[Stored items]

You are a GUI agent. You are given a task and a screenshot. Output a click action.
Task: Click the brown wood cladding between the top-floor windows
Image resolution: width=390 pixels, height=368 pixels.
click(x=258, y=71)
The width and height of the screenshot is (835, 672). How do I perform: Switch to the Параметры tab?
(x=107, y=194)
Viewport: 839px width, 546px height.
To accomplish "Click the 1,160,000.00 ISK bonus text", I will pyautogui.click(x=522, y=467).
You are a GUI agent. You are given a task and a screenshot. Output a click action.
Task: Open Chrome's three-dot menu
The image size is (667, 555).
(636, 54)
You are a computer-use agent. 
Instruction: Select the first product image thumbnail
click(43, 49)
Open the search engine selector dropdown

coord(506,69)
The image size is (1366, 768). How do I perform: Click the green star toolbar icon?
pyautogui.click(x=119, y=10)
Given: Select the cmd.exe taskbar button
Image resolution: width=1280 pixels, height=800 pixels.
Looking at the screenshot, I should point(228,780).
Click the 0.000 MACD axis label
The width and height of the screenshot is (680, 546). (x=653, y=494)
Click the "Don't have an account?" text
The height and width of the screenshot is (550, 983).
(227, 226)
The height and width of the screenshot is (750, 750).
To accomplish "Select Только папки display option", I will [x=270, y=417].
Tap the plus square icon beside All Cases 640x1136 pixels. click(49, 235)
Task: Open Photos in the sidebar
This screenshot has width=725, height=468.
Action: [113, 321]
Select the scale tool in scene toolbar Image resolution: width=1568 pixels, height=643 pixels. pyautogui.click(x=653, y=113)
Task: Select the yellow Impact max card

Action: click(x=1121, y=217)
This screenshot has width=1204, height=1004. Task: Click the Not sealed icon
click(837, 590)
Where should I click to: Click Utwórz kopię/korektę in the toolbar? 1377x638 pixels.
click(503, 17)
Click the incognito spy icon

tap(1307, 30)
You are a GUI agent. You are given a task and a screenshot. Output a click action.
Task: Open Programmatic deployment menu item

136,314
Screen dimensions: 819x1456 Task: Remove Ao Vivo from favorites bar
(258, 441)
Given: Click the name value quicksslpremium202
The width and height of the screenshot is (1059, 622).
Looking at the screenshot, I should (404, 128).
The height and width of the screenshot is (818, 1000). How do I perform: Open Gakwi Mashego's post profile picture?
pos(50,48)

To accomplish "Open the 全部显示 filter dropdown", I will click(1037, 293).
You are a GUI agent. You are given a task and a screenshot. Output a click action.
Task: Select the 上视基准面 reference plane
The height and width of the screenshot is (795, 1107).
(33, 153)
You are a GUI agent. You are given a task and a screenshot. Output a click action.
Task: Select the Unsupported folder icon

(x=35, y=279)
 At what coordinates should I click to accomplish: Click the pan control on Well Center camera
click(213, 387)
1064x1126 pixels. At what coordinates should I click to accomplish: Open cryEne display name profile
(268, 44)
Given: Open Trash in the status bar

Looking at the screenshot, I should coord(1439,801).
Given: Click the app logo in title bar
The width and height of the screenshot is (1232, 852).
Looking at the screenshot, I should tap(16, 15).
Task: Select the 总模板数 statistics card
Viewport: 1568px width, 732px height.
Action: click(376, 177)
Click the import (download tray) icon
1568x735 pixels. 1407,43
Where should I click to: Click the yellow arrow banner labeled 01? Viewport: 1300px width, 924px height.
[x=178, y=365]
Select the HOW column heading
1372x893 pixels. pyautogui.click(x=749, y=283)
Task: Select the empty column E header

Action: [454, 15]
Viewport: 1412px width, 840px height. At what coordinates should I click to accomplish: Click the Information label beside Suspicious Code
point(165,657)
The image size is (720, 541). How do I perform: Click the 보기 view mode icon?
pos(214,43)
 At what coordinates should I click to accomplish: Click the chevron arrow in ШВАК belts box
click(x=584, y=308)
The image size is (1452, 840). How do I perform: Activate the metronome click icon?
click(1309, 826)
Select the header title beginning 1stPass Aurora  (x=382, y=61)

## WHAT TO DO:
Nothing added, nothing dropped: copy the data above.

## RESPONSE AREA:
You are a GUI agent. You are given a task and a screenshot. Output a click action.
Task: Click the brown wood cladding between the top-floor windows
Image resolution: width=390 pixels, height=368 pixels.
click(x=258, y=71)
The width and height of the screenshot is (835, 672). How do I perform: Switch to the Параметры tab?
(x=107, y=194)
Viewport: 839px width, 546px height.
To accomplish "Click the 1,160,000.00 ISK bonus text", I will pyautogui.click(x=522, y=467).
You are a GUI agent. You are given a task and a screenshot. Output a click action.
Task: Open Chrome's three-dot menu
The image size is (667, 555).
(636, 54)
You are a computer-use agent. 
Instruction: Select the first product image thumbnail
click(43, 49)
Open the search engine selector dropdown

coord(506,69)
The image size is (1366, 768). How do I perform: Click the green star toolbar icon?
pyautogui.click(x=119, y=10)
Given: Select the cmd.exe taskbar button
Image resolution: width=1280 pixels, height=800 pixels.
Looking at the screenshot, I should point(228,780).
Click the 0.000 MACD axis label
The width and height of the screenshot is (680, 546). (x=653, y=494)
Click the "Don't have an account?" text
The height and width of the screenshot is (550, 983).
(227, 226)
The height and width of the screenshot is (750, 750).
To accomplish "Select Только папки display option", I will [x=270, y=417].
Tap the plus square icon beside All Cases 640x1136 pixels. click(49, 235)
Task: Open Photos in the sidebar
This screenshot has width=725, height=468.
Action: [113, 321]
Select the scale tool in scene toolbar Image resolution: width=1568 pixels, height=643 pixels. pyautogui.click(x=653, y=113)
Task: Select the yellow Impact max card

Action: click(x=1121, y=217)
This screenshot has width=1204, height=1004. Task: Click the Not sealed icon
click(837, 590)
Where should I click to: Click Utwórz kopię/korektę in the toolbar? 1377x638 pixels.
click(503, 17)
Click the incognito spy icon

tap(1307, 30)
You are a GUI agent. You are given a task and a screenshot. Output a click action.
Task: Open Programmatic deployment menu item

136,314
Screen dimensions: 819x1456 Task: Remove Ao Vivo from favorites bar
(258, 441)
Given: Click the name value quicksslpremium202
The width and height of the screenshot is (1059, 622).
Looking at the screenshot, I should (404, 128).
The height and width of the screenshot is (818, 1000). How do I perform: Open Gakwi Mashego's post profile picture?
pos(50,48)

To accomplish "Open the 全部显示 filter dropdown", I will click(1037, 293).
You are a GUI agent. You are given a task and a screenshot. Output a click action.
Task: Select the 上视基准面 reference plane
The height and width of the screenshot is (795, 1107).
(33, 153)
You are a GUI agent. You are given a task and a screenshot. Output a click action.
Task: Select the Unsupported folder icon

(x=35, y=279)
 At what coordinates should I click to accomplish: Click the pan control on Well Center camera
click(213, 387)
1064x1126 pixels. At what coordinates should I click to accomplish: Open cryEne display name profile
(268, 44)
Given: Open Trash in the status bar

Looking at the screenshot, I should coord(1439,801).
Given: Click the app logo in title bar
The width and height of the screenshot is (1232, 852).
Looking at the screenshot, I should tap(16, 15).
Task: Select the 总模板数 statistics card
Viewport: 1568px width, 732px height.
Action: click(376, 177)
Click the import (download tray) icon
1568x735 pixels. 1407,43
Where should I click to: Click the yellow arrow banner labeled 01? Viewport: 1300px width, 924px height.
[x=178, y=365]
Select the HOW column heading
1372x893 pixels. pyautogui.click(x=749, y=283)
Task: Select the empty column E header

Action: [454, 15]
Viewport: 1412px width, 840px height. At what coordinates should I click to accomplish: Click the Information label beside Suspicious Code
point(165,657)
The image size is (720, 541). How do I perform: Click the 보기 view mode icon?
pos(214,43)
 At what coordinates should I click to accomplish: Click the chevron arrow in ШВАК belts box
click(x=584, y=308)
The image size is (1452, 840). How do I perform: Activate the metronome click icon?
click(1309, 826)
Select the header title beginning 1stPass Aurora  (x=382, y=61)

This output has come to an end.